THE TASK: Convert the entries running from the line containing "Click the home dashboard breadcrumb icon" through the line containing "pos(289,648)", both included, into a numbered list, leaving out blank lines. Include no other entries.

RECORDS TO PROCESS:

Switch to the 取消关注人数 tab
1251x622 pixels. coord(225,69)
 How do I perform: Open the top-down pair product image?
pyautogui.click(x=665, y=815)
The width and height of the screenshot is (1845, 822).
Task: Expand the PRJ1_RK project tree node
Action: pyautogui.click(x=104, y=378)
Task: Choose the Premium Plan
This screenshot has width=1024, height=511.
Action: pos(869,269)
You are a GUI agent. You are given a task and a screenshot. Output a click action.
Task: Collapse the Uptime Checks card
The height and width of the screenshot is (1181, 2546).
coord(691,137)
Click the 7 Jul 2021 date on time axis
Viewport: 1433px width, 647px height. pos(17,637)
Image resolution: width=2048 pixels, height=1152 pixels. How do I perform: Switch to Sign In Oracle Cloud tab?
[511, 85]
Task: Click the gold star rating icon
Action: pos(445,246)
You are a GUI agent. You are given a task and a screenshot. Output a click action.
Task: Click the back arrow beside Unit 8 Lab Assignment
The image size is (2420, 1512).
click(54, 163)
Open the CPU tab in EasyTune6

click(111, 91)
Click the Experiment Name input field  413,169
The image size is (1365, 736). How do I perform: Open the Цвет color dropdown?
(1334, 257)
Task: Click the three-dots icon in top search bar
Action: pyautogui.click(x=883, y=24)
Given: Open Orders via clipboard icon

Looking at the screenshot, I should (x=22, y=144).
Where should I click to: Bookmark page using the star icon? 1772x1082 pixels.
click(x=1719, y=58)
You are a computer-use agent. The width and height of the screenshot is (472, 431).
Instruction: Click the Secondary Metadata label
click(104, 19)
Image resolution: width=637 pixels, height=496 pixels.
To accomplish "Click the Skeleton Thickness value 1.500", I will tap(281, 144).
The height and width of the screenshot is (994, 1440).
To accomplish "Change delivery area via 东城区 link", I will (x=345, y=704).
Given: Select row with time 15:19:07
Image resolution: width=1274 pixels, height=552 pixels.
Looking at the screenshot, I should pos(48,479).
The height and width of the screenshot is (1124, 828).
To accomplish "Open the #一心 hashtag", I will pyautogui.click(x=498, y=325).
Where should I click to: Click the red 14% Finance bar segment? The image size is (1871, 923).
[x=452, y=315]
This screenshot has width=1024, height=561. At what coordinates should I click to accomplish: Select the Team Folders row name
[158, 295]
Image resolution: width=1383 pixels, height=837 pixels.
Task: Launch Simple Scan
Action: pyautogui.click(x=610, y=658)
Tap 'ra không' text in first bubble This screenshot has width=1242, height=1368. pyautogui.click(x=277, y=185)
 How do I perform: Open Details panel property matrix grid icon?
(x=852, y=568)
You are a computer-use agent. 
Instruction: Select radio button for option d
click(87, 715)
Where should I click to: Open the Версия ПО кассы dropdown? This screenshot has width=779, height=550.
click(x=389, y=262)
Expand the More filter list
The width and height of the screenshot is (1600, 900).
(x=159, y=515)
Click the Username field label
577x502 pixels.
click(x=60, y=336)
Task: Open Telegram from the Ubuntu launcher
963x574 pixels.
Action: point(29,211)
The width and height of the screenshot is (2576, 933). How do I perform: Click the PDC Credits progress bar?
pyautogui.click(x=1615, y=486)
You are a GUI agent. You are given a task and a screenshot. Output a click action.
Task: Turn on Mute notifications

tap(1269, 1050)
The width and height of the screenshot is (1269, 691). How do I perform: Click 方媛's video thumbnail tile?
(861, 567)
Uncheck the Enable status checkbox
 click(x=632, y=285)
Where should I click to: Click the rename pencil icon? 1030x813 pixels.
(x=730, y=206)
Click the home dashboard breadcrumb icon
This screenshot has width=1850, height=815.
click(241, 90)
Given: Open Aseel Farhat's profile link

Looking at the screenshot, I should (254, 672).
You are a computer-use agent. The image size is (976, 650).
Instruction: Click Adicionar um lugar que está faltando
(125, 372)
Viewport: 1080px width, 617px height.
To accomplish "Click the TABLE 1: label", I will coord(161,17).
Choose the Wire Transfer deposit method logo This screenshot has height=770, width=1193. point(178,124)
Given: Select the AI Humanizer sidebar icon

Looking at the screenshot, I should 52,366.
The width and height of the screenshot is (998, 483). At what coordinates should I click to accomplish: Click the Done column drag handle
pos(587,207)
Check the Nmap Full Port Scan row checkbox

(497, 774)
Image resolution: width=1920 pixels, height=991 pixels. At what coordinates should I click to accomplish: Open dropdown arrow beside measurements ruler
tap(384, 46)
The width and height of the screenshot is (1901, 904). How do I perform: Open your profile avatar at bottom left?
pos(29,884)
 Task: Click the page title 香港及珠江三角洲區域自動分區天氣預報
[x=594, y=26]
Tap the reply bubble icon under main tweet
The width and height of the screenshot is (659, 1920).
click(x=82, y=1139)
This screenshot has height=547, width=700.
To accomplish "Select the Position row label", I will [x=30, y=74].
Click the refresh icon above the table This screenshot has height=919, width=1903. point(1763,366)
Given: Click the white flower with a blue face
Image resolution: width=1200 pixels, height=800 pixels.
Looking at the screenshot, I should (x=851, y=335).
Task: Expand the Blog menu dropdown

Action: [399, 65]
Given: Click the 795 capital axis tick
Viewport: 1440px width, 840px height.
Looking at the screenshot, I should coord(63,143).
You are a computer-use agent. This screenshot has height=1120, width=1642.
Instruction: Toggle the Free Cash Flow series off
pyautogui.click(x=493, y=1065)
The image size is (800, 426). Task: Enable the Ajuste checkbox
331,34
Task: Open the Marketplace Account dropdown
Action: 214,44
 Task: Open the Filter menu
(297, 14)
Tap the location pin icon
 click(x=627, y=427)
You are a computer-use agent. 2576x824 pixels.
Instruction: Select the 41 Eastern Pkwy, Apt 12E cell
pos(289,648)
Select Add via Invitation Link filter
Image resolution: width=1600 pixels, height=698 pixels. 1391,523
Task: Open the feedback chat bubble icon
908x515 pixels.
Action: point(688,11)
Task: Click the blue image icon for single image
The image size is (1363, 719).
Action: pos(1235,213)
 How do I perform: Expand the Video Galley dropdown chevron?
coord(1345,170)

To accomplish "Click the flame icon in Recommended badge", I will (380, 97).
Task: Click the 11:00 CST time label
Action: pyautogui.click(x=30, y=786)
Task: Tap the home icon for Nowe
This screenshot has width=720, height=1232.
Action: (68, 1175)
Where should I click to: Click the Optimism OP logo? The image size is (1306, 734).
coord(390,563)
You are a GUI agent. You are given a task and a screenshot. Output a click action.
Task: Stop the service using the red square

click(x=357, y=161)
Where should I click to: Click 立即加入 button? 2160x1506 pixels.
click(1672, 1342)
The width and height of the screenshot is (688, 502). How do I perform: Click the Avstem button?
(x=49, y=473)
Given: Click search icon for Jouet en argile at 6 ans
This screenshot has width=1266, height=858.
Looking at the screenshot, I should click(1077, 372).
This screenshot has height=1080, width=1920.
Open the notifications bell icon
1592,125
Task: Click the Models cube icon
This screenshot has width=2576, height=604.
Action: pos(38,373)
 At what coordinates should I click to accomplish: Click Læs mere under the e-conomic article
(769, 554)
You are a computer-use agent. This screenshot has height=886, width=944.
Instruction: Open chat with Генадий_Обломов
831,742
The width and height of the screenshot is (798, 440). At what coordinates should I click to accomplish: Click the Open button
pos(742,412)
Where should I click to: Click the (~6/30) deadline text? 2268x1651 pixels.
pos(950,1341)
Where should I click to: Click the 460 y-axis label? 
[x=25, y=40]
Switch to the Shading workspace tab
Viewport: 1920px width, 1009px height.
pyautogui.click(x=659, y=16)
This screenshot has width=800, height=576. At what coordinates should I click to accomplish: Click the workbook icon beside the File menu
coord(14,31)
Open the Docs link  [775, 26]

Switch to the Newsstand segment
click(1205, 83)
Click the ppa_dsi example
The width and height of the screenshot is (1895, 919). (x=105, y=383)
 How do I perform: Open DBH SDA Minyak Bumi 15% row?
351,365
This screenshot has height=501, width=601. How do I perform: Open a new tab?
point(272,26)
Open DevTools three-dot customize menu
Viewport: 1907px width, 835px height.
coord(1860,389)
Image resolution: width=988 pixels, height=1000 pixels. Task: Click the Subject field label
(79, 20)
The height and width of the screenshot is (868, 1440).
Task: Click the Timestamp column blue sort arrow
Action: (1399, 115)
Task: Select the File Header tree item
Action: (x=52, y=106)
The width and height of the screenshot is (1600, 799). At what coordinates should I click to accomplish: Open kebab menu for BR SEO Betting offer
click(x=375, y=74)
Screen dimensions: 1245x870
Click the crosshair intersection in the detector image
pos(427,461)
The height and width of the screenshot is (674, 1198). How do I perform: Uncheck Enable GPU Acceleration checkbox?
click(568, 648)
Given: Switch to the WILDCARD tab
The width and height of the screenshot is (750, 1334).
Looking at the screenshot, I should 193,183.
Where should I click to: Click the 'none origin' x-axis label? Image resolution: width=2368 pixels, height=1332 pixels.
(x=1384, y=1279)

RESULT OF THIS EXERCISE:
1. Click the home dashboard breadcrumb icon
2. This screenshot has width=1850, height=815.
3. click(241, 90)
4. Given: Open Aseel Farhat's profile link
5. Looking at the screenshot, I should (254, 672).
6. You are a computer-use agent. The image size is (976, 650).
7. Instruction: Click Adicionar um lugar que está faltando
8. (125, 372)
9. Viewport: 1080px width, 617px height.
10. To accomplish "Click the TABLE 1: label", I will coord(161,17).
11. Choose the Wire Transfer deposit method logo This screenshot has height=770, width=1193. point(178,124)
12. Given: Select the AI Humanizer sidebar icon
13. Looking at the screenshot, I should 52,366.
14. The width and height of the screenshot is (998, 483). At what coordinates should I click to accomplish: Click the Done column drag handle
15. pos(587,207)
16. Check the Nmap Full Port Scan row checkbox
17. (497, 774)
18. Image resolution: width=1920 pixels, height=991 pixels. At what coordinates should I click to accomplish: Open dropdown arrow beside measurements ruler
19. tap(384, 46)
20. The width and height of the screenshot is (1901, 904). How do I perform: Open your profile avatar at bottom left?
21. pos(29,884)
22.  Task: Click the page title 香港及珠江三角洲區域自動分區天氣預報
23. [x=594, y=26]
24. Tap the reply bubble icon under main tweet
25. The width and height of the screenshot is (659, 1920).
26. click(x=82, y=1139)
27. This screenshot has height=547, width=700.
28. To accomplish "Select the Position row label", I will [x=30, y=74].
29. Click the refresh icon above the table This screenshot has height=919, width=1903. point(1763,366)
30. Given: Click the white flower with a blue face
31. Image resolution: width=1200 pixels, height=800 pixels.
32. Looking at the screenshot, I should (x=851, y=335).
33. Task: Expand the Blog menu dropdown
34. Action: [399, 65]
35. Given: Click the 795 capital axis tick
36. Viewport: 1440px width, 840px height.
37. Looking at the screenshot, I should coord(63,143).
38. You are a computer-use agent. This screenshot has height=1120, width=1642.
39. Instruction: Toggle the Free Cash Flow series off
40. pyautogui.click(x=493, y=1065)
41. The image size is (800, 426). Task: Enable the Ajuste checkbox
42. 331,34
43. Task: Open the Marketplace Account dropdown
44. Action: 214,44
45.  Task: Open the Filter menu
46. (297, 14)
47. Tap the location pin icon
48.  click(x=627, y=427)
49. You are a computer-use agent. 2576x824 pixels.
50. Instruction: Select the 41 Eastern Pkwy, Apt 12E cell
51. pos(289,648)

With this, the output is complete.